Kroah-Hartman's career spans roles at companies and organizations including Compaq, Novell, SUSE, The Linux Foundation, Google, and Intel Corporation. He has worked alongside figures such as Linus Torvalds and other maintainers within the Linux kernel mailing list, contributing patches through workflows involving Git, Gerrit (software), and continuous integration systems like Jenkins. Over time he assumed stewardship roles, coordinating with distributions and vendors including Ubuntu (operating system), Fedora Project, Debian Project, OpenSUSE, and hardware partners such as Dell Technologies, HP Inc., and IBM.
Kroah-Hartman's employment and consulting engagements brought him into contact with standardization bodies and collaborative projects such as The Open Group, Freedesktop.org, Kernel-based Virtual Machine, and high-profile communities like Open Source Initiative and Apache Software Foundation contributors. He has been involved in release engineering, regression triage, and long-term support planning for enterprise deployments used by institutions including NASA, European Space Agency, and corporate cloud providers like Amazon Web Services.
Kroah-Hartman is best known for maintaining the stable Linux kernel branch series, coordinating backported bugfixes, security patches, and long-term support for kernels used by projects such as Android (operating system), Kubernetes, and embedded systems from ARM Limited vendors. He maintains or has maintained subsystems including the device driver model, the USB (Universal Serial Bus) stack, the sysfs interface, and the driver core abstractions that enable hardware support across architectures like x86 architecture, ARM architecture, PowerPC, and RISC-V.
He helped establish processes and tooling for upstreaming fixes, interacting with maintainers such as those responsible for memory management, scheduling (computing), and the networking (kernel) stack, and coordinating with security teams for CVE triage used by entities like CERT Coordination Center, U.S. Department of Homeland Security, and commercial vendors. His contributions intersect with projects such as systemd integration, udev device management, and kernel testing frameworks tied to Continuous integration practices used by cloud providers and enterprise Linux vendors.

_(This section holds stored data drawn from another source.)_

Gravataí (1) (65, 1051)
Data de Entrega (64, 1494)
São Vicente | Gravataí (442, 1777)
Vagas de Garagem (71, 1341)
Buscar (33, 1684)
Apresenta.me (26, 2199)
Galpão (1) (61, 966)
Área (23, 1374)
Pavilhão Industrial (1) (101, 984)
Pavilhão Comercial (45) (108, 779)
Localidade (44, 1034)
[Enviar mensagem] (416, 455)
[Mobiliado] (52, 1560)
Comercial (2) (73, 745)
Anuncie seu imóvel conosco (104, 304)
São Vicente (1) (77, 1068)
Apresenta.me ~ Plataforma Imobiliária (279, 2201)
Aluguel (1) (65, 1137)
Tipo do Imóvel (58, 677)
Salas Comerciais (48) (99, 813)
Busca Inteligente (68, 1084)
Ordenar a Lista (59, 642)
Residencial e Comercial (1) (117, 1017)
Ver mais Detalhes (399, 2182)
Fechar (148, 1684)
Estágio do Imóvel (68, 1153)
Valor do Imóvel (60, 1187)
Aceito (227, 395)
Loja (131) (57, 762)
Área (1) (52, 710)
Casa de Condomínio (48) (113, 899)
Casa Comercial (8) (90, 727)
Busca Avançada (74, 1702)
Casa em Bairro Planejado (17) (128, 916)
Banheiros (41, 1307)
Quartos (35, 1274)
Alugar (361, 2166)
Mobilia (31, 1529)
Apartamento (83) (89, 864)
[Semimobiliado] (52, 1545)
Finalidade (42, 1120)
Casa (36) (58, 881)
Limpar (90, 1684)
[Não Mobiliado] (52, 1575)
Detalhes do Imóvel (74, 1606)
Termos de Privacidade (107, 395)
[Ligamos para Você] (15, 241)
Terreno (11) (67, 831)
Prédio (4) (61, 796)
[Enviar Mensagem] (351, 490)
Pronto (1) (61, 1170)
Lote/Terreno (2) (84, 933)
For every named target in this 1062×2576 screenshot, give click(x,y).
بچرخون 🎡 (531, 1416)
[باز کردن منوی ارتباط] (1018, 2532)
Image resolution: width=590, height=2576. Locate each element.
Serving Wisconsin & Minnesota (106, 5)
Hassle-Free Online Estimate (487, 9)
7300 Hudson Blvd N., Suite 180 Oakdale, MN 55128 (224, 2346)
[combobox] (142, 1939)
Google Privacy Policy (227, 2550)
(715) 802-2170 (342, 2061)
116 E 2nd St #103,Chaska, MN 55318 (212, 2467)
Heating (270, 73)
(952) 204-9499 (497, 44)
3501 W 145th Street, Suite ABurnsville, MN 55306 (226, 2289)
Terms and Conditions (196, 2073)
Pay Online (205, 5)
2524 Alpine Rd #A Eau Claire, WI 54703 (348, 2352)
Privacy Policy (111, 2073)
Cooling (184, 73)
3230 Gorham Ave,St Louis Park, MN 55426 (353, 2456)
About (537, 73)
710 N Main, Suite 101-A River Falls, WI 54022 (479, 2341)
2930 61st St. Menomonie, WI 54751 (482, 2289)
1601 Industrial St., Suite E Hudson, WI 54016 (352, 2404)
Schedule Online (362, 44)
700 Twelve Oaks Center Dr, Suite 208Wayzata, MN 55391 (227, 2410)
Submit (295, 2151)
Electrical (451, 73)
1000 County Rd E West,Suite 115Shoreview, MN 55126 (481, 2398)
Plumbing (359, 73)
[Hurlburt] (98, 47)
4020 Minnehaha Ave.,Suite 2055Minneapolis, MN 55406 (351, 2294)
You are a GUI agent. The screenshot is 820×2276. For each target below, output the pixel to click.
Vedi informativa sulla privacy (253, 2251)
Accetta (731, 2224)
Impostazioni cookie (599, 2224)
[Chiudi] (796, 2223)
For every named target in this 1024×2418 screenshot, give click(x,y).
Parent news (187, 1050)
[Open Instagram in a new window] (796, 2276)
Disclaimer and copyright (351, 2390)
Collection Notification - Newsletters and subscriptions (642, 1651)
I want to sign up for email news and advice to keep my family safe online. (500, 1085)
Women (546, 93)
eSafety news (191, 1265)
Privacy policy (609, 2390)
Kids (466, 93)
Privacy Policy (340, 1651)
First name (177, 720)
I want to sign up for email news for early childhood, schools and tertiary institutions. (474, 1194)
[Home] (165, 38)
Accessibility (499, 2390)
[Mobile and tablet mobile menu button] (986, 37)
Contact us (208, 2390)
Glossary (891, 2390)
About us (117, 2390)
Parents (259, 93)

Kroah-Hartman is an author and presenter with a body of work that spans technical books, articles, and conference presentations. He has published material related to kernel development and device drivers alongside publishers and conferences like O'Reilly Media, LinuxCon, Open Source Summit, FOSDEM, USENIX, IEEE, and ACM events. His talks often reference kernel internals, stable release management, and best practices for contributors, and they have been delivered at venues associated with Linux Foundation summits, distribution conferences such as DebConf and YAPC, and vendor summits hosted by Google, Intel, and SUSE.
Kroah-Hartman also contributes tutorials and documentation used by projects including Kernel Newbies, LWN.net, and vendor engineering blogs from Red Hat, Canonical, and SUSE that guide developers through patch submission, maintainership, and testing workflows.
Kroah-Hartman has been recognized by the open source community and industry for his maintenance work and leadership in kernel quality assurance. He has received acknowledgments from organizations such as the Linux Foundation and has been cited in industry reports from analyst firms, vendor whitepapers, and community awards tied to projects like Open Source Initiative outreach. His role in stabilizing kernel releases and improving hardware support has been noted by enterprise distributions including Red Hat Enterprise Linux, SUSE Linux Enterprise, and cloud providers such as Google Cloud Platform and Amazon Web Services.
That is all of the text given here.